▶ Document extract:
Wednesday, November 12, 2008

11-12-08 - Time for baby?

Andy just about shocked me out of my skin tonight......we come home from church and I say something about being glad that we don't have several children already like another very young couple at church, and he pauses and says, "well, we are getting older....." and so I reply, "but you aren't ready to start trying, are you?"  He says, "Not necessarily trying....just not preventing....."

I nearly FELL OUT.

This was NO WARNING at all - no signs - just out of the blue! 

But I'm okay with it....a little scared.....seems like we never have any money, but that's not likely to change.  I just don't want to ever have to work full-time when we have kids.

▶ Material:
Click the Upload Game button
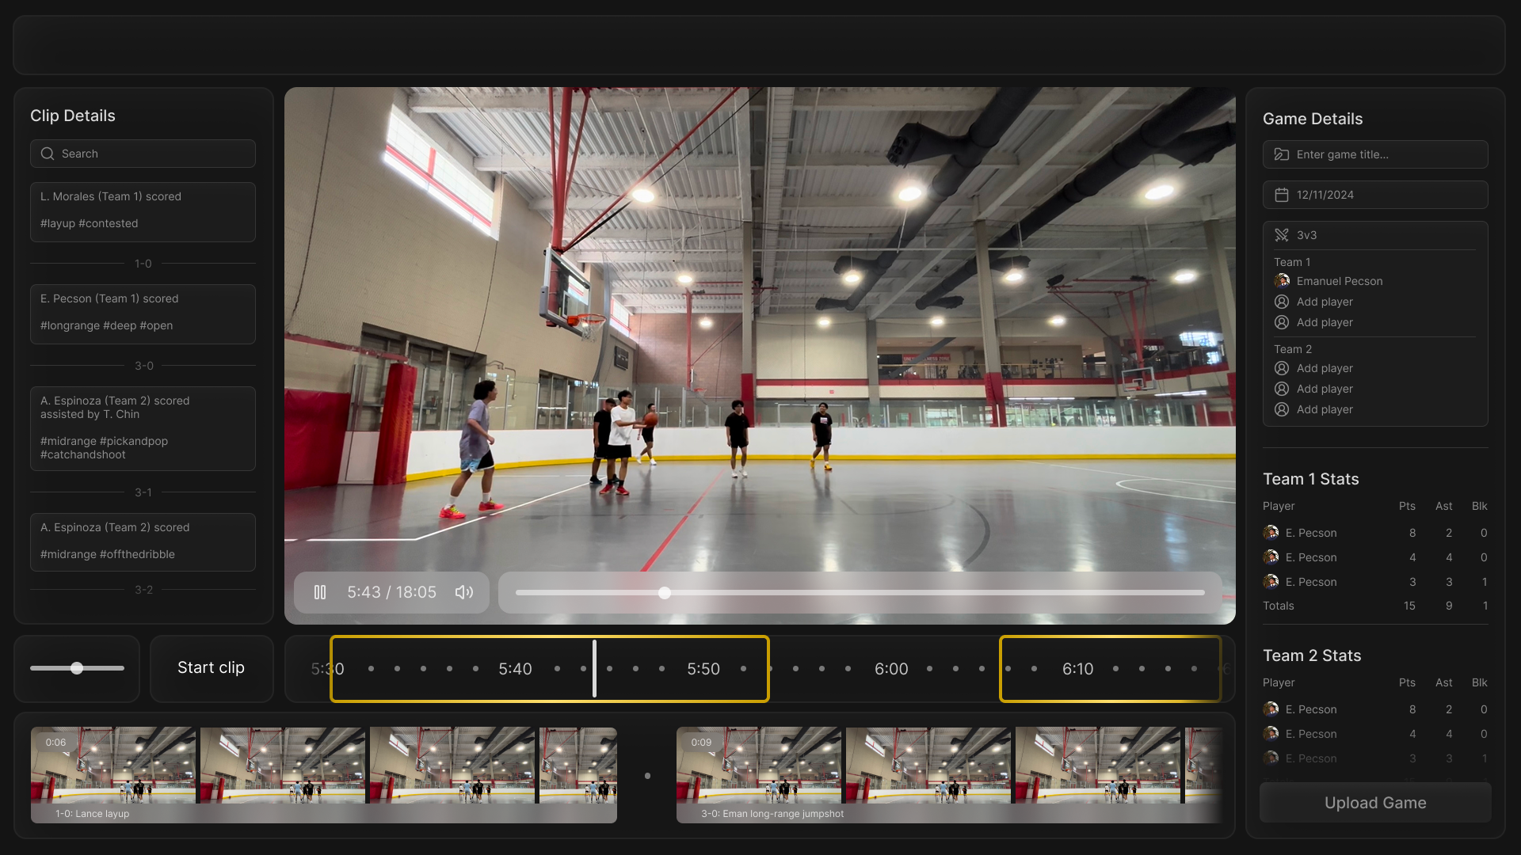 pyautogui.click(x=1374, y=803)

▶ Written exercise: Copy the blog post's passage starting at "This was NO" and ending at "we have kids.", swapping "money" for "time". The listing has nothing to do with the blog post.

▶ Answer to the problem:
This was NO WARNING at all - no signs - just out of the blue! 

But I'm okay with it....a little scared.....seems like we never have any time, but that's not likely to change.  I just don't want to ever have to work full-time when we have kids.